DATA SUPPLIED start

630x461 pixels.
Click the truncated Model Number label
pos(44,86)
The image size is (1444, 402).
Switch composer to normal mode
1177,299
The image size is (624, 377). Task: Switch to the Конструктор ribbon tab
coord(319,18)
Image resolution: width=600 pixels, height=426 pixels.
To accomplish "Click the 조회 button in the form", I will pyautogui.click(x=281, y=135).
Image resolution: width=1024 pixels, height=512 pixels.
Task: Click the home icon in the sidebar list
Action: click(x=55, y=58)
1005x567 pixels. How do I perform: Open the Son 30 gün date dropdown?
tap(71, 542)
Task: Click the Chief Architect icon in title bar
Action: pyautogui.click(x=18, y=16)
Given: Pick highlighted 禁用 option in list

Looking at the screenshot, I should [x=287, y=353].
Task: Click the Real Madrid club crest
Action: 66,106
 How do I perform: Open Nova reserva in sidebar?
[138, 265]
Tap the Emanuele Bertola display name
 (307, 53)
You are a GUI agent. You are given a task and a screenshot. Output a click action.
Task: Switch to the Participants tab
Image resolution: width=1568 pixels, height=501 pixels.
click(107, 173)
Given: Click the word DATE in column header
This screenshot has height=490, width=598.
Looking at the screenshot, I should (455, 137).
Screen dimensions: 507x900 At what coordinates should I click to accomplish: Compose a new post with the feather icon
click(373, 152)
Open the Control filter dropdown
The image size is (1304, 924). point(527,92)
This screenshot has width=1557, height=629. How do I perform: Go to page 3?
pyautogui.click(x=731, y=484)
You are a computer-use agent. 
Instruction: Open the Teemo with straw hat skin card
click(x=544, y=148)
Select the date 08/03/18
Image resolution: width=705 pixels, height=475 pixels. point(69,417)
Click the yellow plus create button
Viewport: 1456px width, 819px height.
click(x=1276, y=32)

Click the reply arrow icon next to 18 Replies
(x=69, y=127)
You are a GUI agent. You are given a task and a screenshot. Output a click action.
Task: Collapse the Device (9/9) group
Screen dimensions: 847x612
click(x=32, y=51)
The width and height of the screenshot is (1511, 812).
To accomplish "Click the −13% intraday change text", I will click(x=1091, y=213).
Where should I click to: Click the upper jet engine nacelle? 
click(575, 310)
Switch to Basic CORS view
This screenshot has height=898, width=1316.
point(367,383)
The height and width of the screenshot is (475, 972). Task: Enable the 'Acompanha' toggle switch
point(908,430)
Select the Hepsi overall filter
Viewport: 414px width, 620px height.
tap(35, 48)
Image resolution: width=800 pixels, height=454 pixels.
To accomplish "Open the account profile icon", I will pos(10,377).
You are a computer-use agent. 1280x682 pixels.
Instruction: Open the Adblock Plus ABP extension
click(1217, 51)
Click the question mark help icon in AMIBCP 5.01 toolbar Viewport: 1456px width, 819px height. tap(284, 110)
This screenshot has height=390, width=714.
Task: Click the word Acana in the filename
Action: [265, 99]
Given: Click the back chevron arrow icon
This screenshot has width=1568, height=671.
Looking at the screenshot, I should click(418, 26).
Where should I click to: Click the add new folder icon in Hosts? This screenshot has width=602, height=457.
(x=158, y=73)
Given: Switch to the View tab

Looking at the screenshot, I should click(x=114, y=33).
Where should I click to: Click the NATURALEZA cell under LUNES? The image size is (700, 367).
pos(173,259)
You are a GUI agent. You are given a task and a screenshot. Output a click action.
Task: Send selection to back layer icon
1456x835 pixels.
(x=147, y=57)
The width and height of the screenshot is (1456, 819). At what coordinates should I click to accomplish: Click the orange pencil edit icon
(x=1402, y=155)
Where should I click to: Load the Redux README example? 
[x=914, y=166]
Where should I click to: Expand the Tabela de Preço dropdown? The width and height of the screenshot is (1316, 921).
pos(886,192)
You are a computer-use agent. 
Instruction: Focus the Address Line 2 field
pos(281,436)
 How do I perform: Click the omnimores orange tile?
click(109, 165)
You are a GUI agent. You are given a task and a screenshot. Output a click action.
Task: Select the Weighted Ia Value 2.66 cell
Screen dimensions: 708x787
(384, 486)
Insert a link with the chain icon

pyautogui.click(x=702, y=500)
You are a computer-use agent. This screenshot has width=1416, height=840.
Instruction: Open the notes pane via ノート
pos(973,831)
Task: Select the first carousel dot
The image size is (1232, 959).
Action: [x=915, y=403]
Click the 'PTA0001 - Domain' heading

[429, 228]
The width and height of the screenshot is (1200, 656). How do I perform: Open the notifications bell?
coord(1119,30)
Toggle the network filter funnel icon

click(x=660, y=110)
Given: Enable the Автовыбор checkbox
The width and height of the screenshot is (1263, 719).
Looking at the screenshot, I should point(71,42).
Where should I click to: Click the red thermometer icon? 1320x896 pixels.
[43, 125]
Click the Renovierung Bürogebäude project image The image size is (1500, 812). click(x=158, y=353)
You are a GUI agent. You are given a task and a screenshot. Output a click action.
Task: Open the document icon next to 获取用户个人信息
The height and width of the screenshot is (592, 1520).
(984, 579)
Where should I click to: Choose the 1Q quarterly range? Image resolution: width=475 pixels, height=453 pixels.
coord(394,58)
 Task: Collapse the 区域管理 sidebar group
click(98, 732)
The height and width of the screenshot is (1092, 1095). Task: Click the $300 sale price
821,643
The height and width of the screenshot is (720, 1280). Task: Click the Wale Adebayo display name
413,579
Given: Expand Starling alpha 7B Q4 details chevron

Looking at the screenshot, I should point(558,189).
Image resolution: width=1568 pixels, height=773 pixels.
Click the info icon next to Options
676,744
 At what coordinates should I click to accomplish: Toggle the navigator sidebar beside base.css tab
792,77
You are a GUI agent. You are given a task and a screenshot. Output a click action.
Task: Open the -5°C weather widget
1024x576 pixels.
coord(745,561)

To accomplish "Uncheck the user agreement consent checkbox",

DATA SUPPLIED end

» **DIRECTIVE**
Turn the rows above into a numbered list, leaving out the blank lines.

» **SOLUTION TO THE PROBLEM**
1. 630x461 pixels.
2. Click the truncated Model Number label
3. pos(44,86)
4. The image size is (1444, 402).
5. Switch composer to normal mode
6. 1177,299
7. The image size is (624, 377). Task: Switch to the Конструктор ribbon tab
8. coord(319,18)
9. Image resolution: width=600 pixels, height=426 pixels.
10. To accomplish "Click the 조회 button in the form", I will pyautogui.click(x=281, y=135).
11. Image resolution: width=1024 pixels, height=512 pixels.
12. Task: Click the home icon in the sidebar list
13. Action: click(x=55, y=58)
14. 1005x567 pixels. How do I perform: Open the Son 30 gün date dropdown?
15. tap(71, 542)
16. Task: Click the Chief Architect icon in title bar
17. Action: pyautogui.click(x=18, y=16)
18. Given: Pick highlighted 禁用 option in list
19. Looking at the screenshot, I should [x=287, y=353].
20. Task: Click the Real Madrid club crest
21. Action: 66,106
22.  How do I perform: Open Nova reserva in sidebar?
23. [138, 265]
24. Tap the Emanuele Bertola display name
25.  (307, 53)
26. You are a GUI agent. You are given a task and a screenshot. Output a click action.
27. Task: Switch to the Participants tab
28. Image resolution: width=1568 pixels, height=501 pixels.
29. click(107, 173)
30. Given: Click the word DATE in column header
31. This screenshot has height=490, width=598.
32. Looking at the screenshot, I should (455, 137).
33. Screen dimensions: 507x900 At what coordinates should I click to accomplish: Compose a new post with the feather icon
34. click(373, 152)
35. Open the Control filter dropdown
36. The image size is (1304, 924). point(527,92)
37. This screenshot has width=1557, height=629. How do I perform: Go to page 3?
38. pyautogui.click(x=731, y=484)
39. You are a computer-use agent. 
40. Instruction: Open the Teemo with straw hat skin card
41. click(x=544, y=148)
42. Select the date 08/03/18
43. Image resolution: width=705 pixels, height=475 pixels. point(69,417)
44. Click the yellow plus create button
45. Viewport: 1456px width, 819px height.
46. click(x=1276, y=32)
47. Click the reply arrow icon next to 18 Replies
48. (x=69, y=127)
49. You are a GUI agent. You are given a task and a screenshot. Output a click action.
50. Task: Collapse the Device (9/9) group
51. Screen dimensions: 847x612
52. click(x=32, y=51)
53. The width and height of the screenshot is (1511, 812).
54. To accomplish "Click the −13% intraday change text", I will click(x=1091, y=213).
55. Where should I click to: Click the upper jet engine nacelle? 
56. click(575, 310)
57. Switch to Basic CORS view
58. This screenshot has height=898, width=1316.
59. point(367,383)
60. The height and width of the screenshot is (475, 972). Task: Enable the 'Acompanha' toggle switch
61. point(908,430)
62. Select the Hepsi overall filter
63. Viewport: 414px width, 620px height.
64. tap(35, 48)
65. Image resolution: width=800 pixels, height=454 pixels.
66. To accomplish "Open the account profile icon", I will pos(10,377).
67. You are a computer-use agent. 1280x682 pixels.
68. Instruction: Open the Adblock Plus ABP extension
69. click(1217, 51)
70. Click the question mark help icon in AMIBCP 5.01 toolbar Viewport: 1456px width, 819px height. tap(284, 110)
71. This screenshot has height=390, width=714.
72. Task: Click the word Acana in the filename
73. Action: [265, 99]
74. Given: Click the back chevron arrow icon
75. This screenshot has width=1568, height=671.
76. Looking at the screenshot, I should click(418, 26).
77. Where should I click to: Click the add new folder icon in Hosts? This screenshot has width=602, height=457.
78. (x=158, y=73)
79. Given: Switch to the View tab
80. Looking at the screenshot, I should click(x=114, y=33).
81. Where should I click to: Click the NATURALEZA cell under LUNES? The image size is (700, 367).
82. pos(173,259)
83. You are a GUI agent. You are given a task and a screenshot. Output a click action.
84. Task: Send selection to back layer icon
85. 1456x835 pixels.
86. (x=147, y=57)
87. The width and height of the screenshot is (1456, 819). At what coordinates should I click to accomplish: Click the orange pencil edit icon
88. (x=1402, y=155)
89. Where should I click to: Load the Redux README example? 
90. [x=914, y=166]
91. Where should I click to: Expand the Tabela de Preço dropdown? The width and height of the screenshot is (1316, 921).
92. pos(886,192)
93. You are a computer-use agent. 
94. Instruction: Focus the Address Line 2 field
95. pos(281,436)
96.  How do I perform: Click the omnimores orange tile?
97. click(109, 165)
98. You are a GUI agent. You are given a task and a screenshot. Output a click action.
99. Task: Select the Weighted Ia Value 2.66 cell
100. Screen dimensions: 708x787
101. (384, 486)
102. Insert a link with the chain icon
103. pyautogui.click(x=702, y=500)
104. You are a computer-use agent. This screenshot has width=1416, height=840.
105. Instruction: Open the notes pane via ノート
106. pos(973,831)
107. Task: Select the first carousel dot
108. The image size is (1232, 959).
109. Action: [x=915, y=403]
110. Click the 'PTA0001 - Domain' heading
111. [429, 228]
112. The width and height of the screenshot is (1200, 656). How do I perform: Open the notifications bell?
113. coord(1119,30)
114. Toggle the network filter funnel icon
115. click(x=660, y=110)
116. Given: Enable the Автовыбор checkbox
117. The width and height of the screenshot is (1263, 719).
118. Looking at the screenshot, I should point(71,42).
119. Where should I click to: Click the red thermometer icon? 1320x896 pixels.
120. [43, 125]
121. Click the Renovierung Bürogebäude project image The image size is (1500, 812). click(x=158, y=353)
122. You are a GUI agent. You are given a task and a screenshot. Output a click action.
123. Task: Open the document icon next to 获取用户个人信息
124. The height and width of the screenshot is (592, 1520).
125. (984, 579)
126. Where should I click to: Choose the 1Q quarterly range? Image resolution: width=475 pixels, height=453 pixels.
127. coord(394,58)
128.  Task: Collapse the 区域管理 sidebar group
129. click(98, 732)
130. The height and width of the screenshot is (1092, 1095). Task: Click the $300 sale price
131. 821,643
132. The height and width of the screenshot is (720, 1280). Task: Click the Wale Adebayo display name
133. 413,579
134. Given: Expand Starling alpha 7B Q4 details chevron
135. Looking at the screenshot, I should point(558,189).
136. Image resolution: width=1568 pixels, height=773 pixels.
137. Click the info icon next to Options
138. 676,744
139.  At what coordinates should I click to accomplish: Toggle the navigator sidebar beside base.css tab
140. 792,77
141. You are a GUI agent. You are given a task and a screenshot. Output a click action.
142. Task: Open the -5°C weather widget
143. 1024x576 pixels.
144. coord(745,561)
145. To accomplish "Uncheck the user agreement consent checkbox",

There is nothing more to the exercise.